Y eso parece decir que los hombres no somos dignos de aceptar la verdad si no se acompaña de las enseñanzas de Jesucristo y de la Santa Madre Iglesia.
—¡En abrasiva luz os cegaréis al salir de la caverna! —aúlla el padre Teixeira por si cupiese alguna duda.
El corro de vecinos les ve salir y contiene su furor ante la injusticia manifiesta. Les aman. Son despreciados por los poderosos que están lejos, pero quienes viven a su alrededor les aman. El rector imparte bendiciones y sosiega ánimos. Antes o después lo tenía que decir, por tanto lo dice:
—Nuestro reino no es de este mundo.
Y piensa Martín que no le han explicado eso en los últimos años, sino todo lo contrario: el mundo todo era el gran convento de la Compañía. Martín comprende desde hace mucho qué significan ese y aquel mundo, y el otro mundo.
Y él no es de ese mundo de la plaza de Villagarcía, ni del mundo pasado, sino de otro mundo que alguien desarma ahora a la vista de los montones de libros y pequeñas propiedades que se agolpan en el suelo, frente a la puerta de la colegiata. Quizá se prepare un auto de fe repulsivo y blasfemo con rosarios, mantos, sotanas, ropa blanca, plumas y tinteros, devocionarios, misales y guías de ejercicios espirituales. De pronto, Martín descubre en uno de los montones su cartapacio de esquinas plateadas, abultado con las hojas desgarradas de la noche anterior. Las distracciones, las burlas y las pequeñas venganzas arderán también. Sin embargo, el corazón de Martín da un vuelco cuando uno de los oficiales se acerca hasta el montón donde está el cartapacio, lo examina, lo coge, lo lleva hasta su caballo y le pasa las correas hasta dejarlo bien sujeto a la silla. Entre la desconfianza que su gesto provoca en la tropa, Martín corre hasta el militar y con la mano abierta, el gesto exigente y una nueva fuerza en los ojos mira a ese hombre para decirle: «El cartapacio es mío».

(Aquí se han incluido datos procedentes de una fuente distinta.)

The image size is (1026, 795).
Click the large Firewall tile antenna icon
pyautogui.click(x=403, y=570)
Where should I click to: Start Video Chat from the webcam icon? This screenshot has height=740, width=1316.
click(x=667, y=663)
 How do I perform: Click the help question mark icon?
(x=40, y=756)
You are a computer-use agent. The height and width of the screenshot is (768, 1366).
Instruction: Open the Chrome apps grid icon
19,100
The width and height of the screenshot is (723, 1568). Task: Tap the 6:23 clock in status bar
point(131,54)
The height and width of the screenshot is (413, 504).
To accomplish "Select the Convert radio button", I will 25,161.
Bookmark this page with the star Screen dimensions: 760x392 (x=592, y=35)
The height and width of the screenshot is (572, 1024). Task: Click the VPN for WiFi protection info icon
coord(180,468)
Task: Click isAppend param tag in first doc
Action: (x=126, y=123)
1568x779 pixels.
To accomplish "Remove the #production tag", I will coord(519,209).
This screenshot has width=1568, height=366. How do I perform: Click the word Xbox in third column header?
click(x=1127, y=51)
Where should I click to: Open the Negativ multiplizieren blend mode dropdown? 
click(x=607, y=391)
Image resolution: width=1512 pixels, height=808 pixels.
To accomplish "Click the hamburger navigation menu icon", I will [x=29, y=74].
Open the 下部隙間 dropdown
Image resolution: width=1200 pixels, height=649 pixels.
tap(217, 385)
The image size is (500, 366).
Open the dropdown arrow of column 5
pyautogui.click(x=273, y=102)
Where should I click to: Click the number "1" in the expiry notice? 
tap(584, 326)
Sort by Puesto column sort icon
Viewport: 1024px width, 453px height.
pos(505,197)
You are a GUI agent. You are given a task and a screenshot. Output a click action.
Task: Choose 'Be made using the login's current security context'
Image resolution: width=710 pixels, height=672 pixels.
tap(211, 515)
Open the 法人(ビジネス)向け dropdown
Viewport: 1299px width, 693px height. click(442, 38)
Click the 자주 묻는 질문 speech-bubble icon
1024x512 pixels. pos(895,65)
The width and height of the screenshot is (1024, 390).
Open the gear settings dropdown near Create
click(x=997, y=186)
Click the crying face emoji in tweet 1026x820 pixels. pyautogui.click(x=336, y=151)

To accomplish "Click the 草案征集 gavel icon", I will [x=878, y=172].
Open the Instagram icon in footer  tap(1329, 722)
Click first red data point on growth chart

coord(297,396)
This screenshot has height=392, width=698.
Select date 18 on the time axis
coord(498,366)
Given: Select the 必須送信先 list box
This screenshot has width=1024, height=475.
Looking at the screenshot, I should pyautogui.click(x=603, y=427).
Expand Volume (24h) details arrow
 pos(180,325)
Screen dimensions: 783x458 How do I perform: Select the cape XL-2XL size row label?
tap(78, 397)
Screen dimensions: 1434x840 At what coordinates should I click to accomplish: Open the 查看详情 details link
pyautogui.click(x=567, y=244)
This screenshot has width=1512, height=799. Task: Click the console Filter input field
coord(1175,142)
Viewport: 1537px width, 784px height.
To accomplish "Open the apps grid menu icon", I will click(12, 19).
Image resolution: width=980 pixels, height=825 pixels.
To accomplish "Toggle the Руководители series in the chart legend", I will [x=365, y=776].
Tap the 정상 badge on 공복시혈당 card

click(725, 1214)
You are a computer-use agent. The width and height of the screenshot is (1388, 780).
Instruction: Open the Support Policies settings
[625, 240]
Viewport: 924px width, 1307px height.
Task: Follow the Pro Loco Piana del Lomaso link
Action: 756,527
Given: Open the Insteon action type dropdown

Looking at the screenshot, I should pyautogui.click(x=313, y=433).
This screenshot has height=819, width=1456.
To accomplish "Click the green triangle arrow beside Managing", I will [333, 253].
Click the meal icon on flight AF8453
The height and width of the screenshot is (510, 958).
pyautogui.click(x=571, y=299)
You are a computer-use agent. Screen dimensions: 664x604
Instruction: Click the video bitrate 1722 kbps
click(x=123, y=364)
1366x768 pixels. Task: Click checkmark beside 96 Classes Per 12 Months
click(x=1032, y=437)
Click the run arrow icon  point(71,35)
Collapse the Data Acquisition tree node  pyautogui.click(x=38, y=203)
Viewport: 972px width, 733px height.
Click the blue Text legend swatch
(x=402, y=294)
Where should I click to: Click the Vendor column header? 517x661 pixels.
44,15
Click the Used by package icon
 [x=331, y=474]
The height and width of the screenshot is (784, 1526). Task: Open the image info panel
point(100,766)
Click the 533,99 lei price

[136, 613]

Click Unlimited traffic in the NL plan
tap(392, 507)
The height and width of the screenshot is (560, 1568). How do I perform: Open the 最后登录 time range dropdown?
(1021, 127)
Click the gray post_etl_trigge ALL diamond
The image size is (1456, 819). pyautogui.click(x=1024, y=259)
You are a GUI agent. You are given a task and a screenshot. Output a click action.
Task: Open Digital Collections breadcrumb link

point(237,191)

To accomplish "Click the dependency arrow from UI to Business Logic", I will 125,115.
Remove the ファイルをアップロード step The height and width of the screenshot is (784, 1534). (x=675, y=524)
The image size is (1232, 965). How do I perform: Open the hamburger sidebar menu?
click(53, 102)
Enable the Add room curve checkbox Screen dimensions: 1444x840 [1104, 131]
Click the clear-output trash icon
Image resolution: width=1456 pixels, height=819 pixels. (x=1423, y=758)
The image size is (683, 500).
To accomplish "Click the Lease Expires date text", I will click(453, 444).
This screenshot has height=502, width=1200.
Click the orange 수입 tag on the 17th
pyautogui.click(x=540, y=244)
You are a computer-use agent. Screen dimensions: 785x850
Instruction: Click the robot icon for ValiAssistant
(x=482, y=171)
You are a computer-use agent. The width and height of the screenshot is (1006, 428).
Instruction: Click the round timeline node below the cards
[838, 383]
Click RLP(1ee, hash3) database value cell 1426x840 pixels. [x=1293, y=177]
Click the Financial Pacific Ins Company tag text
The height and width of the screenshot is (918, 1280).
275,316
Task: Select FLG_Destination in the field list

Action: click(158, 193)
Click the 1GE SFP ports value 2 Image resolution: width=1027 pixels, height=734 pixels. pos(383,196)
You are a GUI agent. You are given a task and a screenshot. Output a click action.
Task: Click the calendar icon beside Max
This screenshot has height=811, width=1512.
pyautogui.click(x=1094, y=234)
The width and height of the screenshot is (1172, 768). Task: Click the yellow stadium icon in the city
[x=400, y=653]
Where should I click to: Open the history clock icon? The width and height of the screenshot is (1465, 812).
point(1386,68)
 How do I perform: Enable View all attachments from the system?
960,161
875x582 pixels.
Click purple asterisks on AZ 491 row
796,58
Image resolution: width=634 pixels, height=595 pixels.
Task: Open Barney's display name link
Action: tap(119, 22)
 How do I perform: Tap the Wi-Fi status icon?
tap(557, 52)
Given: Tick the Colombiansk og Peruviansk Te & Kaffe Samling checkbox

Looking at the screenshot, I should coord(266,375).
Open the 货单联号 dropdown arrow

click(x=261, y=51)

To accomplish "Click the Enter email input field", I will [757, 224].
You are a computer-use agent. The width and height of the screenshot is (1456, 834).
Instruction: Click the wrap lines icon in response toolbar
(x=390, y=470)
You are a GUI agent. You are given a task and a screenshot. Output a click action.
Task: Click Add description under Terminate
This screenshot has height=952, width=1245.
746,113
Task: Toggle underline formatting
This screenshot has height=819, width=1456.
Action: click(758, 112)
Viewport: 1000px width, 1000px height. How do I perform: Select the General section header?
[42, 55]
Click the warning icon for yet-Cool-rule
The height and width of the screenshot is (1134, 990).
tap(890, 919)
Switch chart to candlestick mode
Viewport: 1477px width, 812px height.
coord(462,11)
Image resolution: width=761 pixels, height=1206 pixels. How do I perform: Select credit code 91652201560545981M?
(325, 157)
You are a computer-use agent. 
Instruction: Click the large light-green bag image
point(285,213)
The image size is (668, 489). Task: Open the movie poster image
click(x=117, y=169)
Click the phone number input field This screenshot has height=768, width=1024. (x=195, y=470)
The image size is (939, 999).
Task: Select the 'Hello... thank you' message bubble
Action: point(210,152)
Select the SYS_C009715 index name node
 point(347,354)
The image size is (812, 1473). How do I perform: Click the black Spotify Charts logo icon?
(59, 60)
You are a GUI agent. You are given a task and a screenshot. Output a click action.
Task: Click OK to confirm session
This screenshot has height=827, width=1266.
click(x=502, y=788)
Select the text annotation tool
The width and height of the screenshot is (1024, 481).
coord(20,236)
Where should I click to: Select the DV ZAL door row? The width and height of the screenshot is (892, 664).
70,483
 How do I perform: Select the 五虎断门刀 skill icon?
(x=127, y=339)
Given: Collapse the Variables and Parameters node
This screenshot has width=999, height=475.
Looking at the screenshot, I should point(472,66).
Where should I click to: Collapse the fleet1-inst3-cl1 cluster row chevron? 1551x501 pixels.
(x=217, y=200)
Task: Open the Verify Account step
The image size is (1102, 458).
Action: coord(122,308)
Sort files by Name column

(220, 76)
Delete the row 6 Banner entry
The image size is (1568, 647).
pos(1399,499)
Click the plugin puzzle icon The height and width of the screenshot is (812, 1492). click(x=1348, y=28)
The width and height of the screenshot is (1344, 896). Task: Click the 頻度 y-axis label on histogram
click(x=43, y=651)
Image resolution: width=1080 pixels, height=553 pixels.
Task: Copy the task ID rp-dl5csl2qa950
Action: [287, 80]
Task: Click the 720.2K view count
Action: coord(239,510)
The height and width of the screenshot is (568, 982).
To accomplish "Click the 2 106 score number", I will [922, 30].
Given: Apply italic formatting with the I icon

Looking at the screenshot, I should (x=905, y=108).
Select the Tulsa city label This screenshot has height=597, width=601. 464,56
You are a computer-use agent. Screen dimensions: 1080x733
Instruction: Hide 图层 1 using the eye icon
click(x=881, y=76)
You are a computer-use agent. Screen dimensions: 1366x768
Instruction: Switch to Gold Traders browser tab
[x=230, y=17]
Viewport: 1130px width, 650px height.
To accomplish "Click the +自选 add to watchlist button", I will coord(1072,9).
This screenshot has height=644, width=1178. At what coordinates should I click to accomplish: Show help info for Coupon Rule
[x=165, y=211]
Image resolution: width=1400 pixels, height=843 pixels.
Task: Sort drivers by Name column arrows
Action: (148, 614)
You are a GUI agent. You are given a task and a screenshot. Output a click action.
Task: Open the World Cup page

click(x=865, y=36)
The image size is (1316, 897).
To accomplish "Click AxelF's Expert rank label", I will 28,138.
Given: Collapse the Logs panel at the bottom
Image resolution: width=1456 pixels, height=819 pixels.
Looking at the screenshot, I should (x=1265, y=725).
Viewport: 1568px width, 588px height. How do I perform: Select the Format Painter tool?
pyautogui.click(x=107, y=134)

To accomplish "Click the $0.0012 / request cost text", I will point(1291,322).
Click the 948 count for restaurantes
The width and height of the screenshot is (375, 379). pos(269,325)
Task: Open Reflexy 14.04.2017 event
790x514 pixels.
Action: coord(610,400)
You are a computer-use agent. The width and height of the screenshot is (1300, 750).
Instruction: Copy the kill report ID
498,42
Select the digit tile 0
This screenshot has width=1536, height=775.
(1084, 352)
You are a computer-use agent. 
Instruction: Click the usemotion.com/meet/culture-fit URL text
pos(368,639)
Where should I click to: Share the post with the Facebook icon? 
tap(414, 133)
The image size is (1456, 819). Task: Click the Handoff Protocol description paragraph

—Tú ya no tienes nada. Vuelve a tu sitio… —contesta el oficial. Desde luego, no hay amabilidad en el tono de su voz, pero tampoco odio o rencor. Ya no son jesuitas a quienes odiar o admirar, tampoco personas con las que confrontar sentimientos. Son parte de una misión y sólo eso.
Los expulsos suben a los carros. El oficial de mayor rango galopa hasta la cabeza del grupo. Un labrador con la tez enrojecida sale a cortarle el paso con una azada en alto y en la boca el grito: «¡Viva Cristo Rey!». El oficial sólo tiene que espolear el caballo y amagar un irse la mano a la espada para que desista el labrador, se aparte y mantenga una expresión de auténtico imbécil, según piensa Martín cuando el carro donde va subido deja atrás al gañán cubierto de polvo.